Toute ma vie, j’avais rêvé de voir le bas d’en haut. Chichement installé dans cette pseudo-carlingue, faite de tubes, avec pour seule protection, un casque au bol et une ceinture, je me demandais s’il n’était pas trop tard pour renoncer ?
Le décollage était imminent, le
moteur vrombissait de tous ses chevaux, la piste et le ciel était dégagé. Le
pilote mit les gaz et le petit appareil s’ébranla parmi les trous et les bosses
du pré à vache qui servait de piste. Tout au bout, la haie d’aubépine et de
buissons, assortie de fil de fer barbelé, nous tendait les bras, dangereusement…

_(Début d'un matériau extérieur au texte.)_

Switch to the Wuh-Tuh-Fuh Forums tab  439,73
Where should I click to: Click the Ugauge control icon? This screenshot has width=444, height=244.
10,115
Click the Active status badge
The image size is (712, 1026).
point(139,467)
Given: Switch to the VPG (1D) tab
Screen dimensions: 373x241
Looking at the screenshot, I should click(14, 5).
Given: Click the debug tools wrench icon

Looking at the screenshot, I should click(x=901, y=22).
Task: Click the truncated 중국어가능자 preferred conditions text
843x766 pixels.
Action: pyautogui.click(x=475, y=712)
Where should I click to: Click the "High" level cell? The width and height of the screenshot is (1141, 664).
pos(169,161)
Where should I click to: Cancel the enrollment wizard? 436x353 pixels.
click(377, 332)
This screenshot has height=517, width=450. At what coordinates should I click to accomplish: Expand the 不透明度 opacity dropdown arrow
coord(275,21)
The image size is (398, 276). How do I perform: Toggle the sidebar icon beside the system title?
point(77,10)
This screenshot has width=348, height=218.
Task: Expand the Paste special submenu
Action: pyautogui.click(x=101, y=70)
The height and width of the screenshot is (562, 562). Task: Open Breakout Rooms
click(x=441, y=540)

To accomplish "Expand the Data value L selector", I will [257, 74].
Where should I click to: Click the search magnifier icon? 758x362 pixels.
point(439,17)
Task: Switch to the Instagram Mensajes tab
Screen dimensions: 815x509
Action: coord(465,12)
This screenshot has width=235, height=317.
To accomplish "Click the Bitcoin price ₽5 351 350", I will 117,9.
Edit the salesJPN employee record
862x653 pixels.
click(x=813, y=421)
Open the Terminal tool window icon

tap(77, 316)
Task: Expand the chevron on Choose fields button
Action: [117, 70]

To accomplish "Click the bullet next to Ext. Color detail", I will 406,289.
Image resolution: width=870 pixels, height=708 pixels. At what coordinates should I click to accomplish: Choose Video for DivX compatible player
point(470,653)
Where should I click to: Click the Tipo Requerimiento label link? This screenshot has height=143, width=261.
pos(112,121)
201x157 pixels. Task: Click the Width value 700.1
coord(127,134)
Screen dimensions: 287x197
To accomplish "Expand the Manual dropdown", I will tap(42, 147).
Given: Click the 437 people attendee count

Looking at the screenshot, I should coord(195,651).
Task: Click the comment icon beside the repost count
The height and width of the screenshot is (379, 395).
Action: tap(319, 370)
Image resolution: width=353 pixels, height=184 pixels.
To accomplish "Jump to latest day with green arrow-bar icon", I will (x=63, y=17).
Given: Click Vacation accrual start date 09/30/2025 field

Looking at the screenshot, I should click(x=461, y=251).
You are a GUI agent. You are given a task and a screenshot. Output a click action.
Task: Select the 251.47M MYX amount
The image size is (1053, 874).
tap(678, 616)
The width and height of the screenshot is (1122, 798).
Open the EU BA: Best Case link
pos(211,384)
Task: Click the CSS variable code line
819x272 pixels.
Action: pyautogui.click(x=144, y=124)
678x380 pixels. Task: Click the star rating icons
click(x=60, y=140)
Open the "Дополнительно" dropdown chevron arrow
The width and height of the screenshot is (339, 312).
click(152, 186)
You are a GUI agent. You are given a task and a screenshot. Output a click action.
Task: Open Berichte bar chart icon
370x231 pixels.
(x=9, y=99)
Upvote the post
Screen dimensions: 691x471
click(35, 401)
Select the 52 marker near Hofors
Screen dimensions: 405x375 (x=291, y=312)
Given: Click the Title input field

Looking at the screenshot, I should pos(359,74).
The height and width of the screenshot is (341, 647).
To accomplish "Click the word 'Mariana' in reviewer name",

Tels les faucheurs de marguerites, l’ultra-léger quitta le sol. Nos pieds
auraient pu toucher les cimes des arbres. Ouf ! Les trépidations dans le
creux des reins avaient cessé et l’appareil s’élevait. Le relief si tourmenté
de mon pays n’était plus ; de si haut, tout est diffèrent. Ainsi suspendu
dans les airs, tel une plume au vent, notre frêle embarcation était à la merci
des courants, qui donnaient l’impression de ne pas avancer ; manquerait
plus qu’il n’y ait pas assez d’essence… !
Le pilote chercha une meilleure
trajectoire et je pris conscience de la fragilité de notre équipage, qu’une
simple rafale, force cinq, pourrait balayer comme fétu de paille. La fusée de
déclenchement d’un parachute de sécurité ne me rassurait pas outre mesure… Le
virage négocié avec dextérité, me vit survoler mon village...
Mon village |
Des
repères concrets s’affichaient dans mon GPS interne, l’école, le cimetière, le
moulin et la piste d’atterrissage. Le retour s’amorçait, aubépines, ronces et
barbelés formaient une haie d’honneur, qui s’approchait vertigineusement.
L’engin plongea et se posa comme un oiseau sur une branche. Les cahotements de
la piste confirmèrent la réussite de la manœuvre. Lentement, les jambes
flageolantes, je m’extirpais de l’oiseau de jour, je remerciai le pilote et me
jurai silencieusement que je n’y remonterai plus jamais.
Les sensations fortes, c’est géniale, mais c’est
fort !
Quelques années plus tard, je récidivais, en avions,
cette fois. Pour un deuxième vol de jour, au-dessus d’un nid de coucou.